In general, burning is probably the most effective method for cleaning up heavy oil like that leaking in the Gulf, according to said Edward Overton, a professor emeritus of environmental sciences at Louisiana State University. But it has drawbacks. When you burn near the coast, you have to destroy wildlife, and offshore burning is harder to do.“I have no idea what we’re going to do, this is trial and error to see what works and what doesn’t work,” Overton said. And news reports suggest since the oil is really an oil-water mix, burning actually might not do the trick.
Collection domes: BP has also started to put together a subsea oil collection system, and when used will be the first time this shallow-water technology has been adapted for the deep water. The oil leaks in the Gulf are nearly a mile down. It is expected to be ready for deployment within the next four weeks, according to BP.
When ready, here’s how the oil-spill technology would work: The dome would be placed on the seabed to capture the leaking oil. This oil would then be pumped up to surface vessels that could collect the oil and take it away. Similar systems have been used in shallow water, but never at depth of 5,000 feet. The Coast Guard has said the construction could take two to four weeks.
New method: However, Thursday afternoon officials said they might try an experimental oil-dispersal method that would involve releasing chemicals from under the water. “We were notified that this technique might be more effective in spreading the dispersant at the source on the riser than by using aircraft to spread it on the sea,” said Doug Suttles, BP’s Chief Operating Officer.
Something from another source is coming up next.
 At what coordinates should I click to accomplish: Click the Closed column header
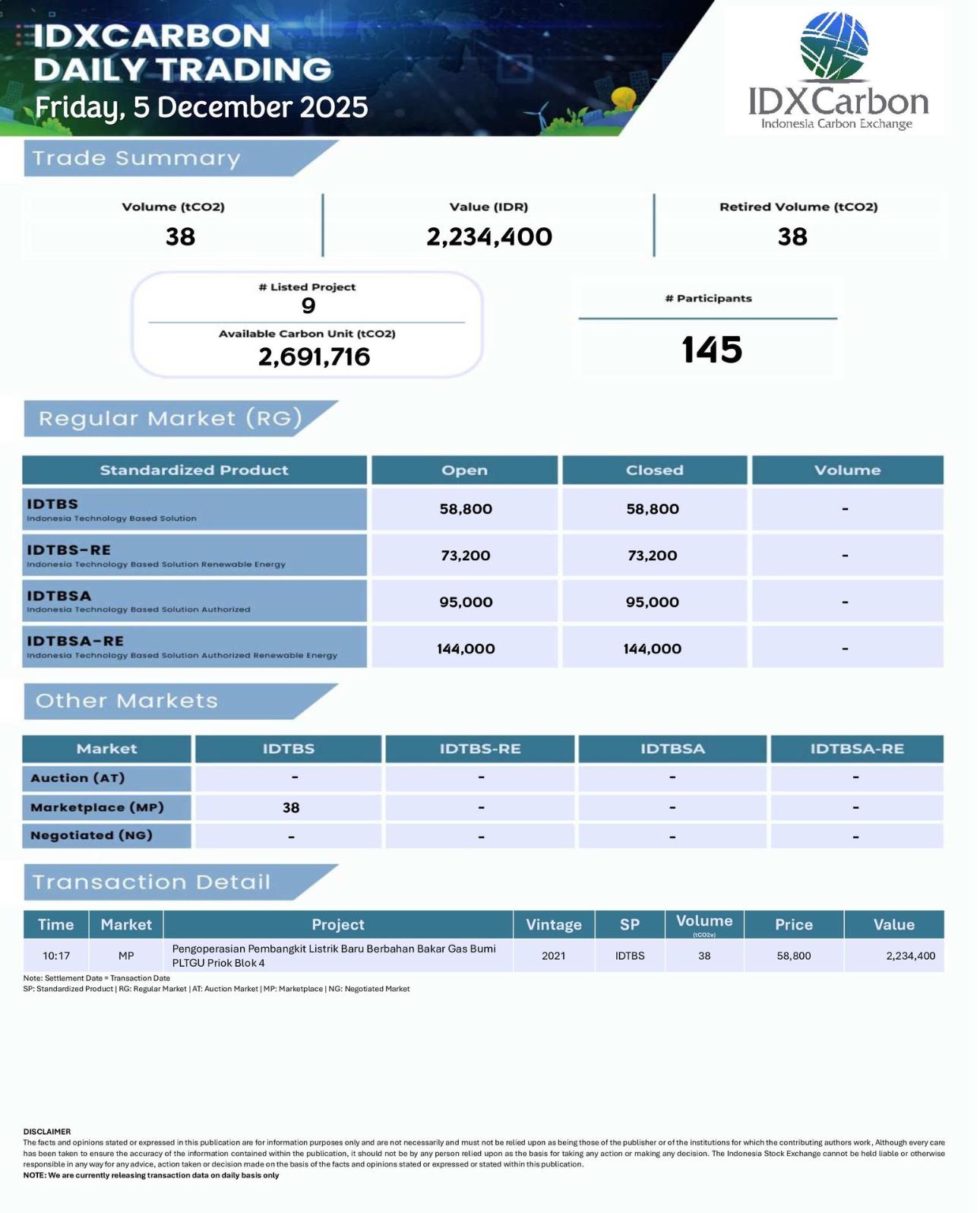tap(654, 470)
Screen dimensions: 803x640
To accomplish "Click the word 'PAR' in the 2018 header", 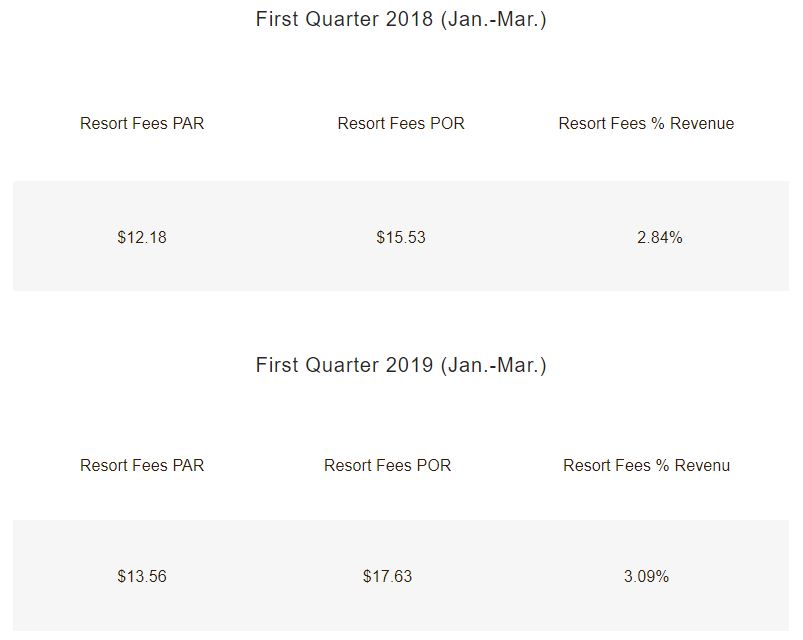I will click(x=188, y=124).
Leftover oilAs for what happens to the “dispersed oil,” that doesn’t get skimmed off or burned off or otherwise collected, “We’re told it disperses naturally. It eventually breaks up and evaporates. There are different ways, but we’re told it just kind of goes away,” U.S. Coast Guard’s Mendenhall said.
Bacteria can also help degrade most components of oil.
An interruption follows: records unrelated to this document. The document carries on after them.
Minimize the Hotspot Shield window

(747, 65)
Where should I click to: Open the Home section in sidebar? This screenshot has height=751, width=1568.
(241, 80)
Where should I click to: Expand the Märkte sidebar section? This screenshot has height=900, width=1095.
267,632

But not all oils are created equally. At first, reports suggested the oil leaking into the Gulf was standard Louisiana crude oil, a type of oil that biodegrades pretty well, Overton said. But sample testing revealed that the leaking oil was a different type, one that contains a very high concentration of components that don’t degrade easily, called asphaltenes, according to Overton. He estimates that the concentration of these asphaltic components could be as high as 50 percent in this oil spill, while in other types of crude oil it might be as low as 1 or 2 percent.“That is bad, bad news, because this oil is going to be very slow to degrade,” Overton said today.
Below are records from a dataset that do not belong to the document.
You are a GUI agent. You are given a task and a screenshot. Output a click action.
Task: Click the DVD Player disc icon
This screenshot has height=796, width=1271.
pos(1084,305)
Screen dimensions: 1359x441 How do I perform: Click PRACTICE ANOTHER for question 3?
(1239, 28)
Some of the oil sinks to the sea bottom, where it can get buried into an anaerobic zone where there’s no oxygen. Oil in these zones stays in a chemically reduced form and doesn’t degrade as much, Overton said. But, he added, there’s not much life down there to be contaminated.The oil slick could reach the Mississippi Delta coast as early as Friday, so at least some oil will hit shore. A satellite image of the slick taken Thursday showed it was almost touching the delta.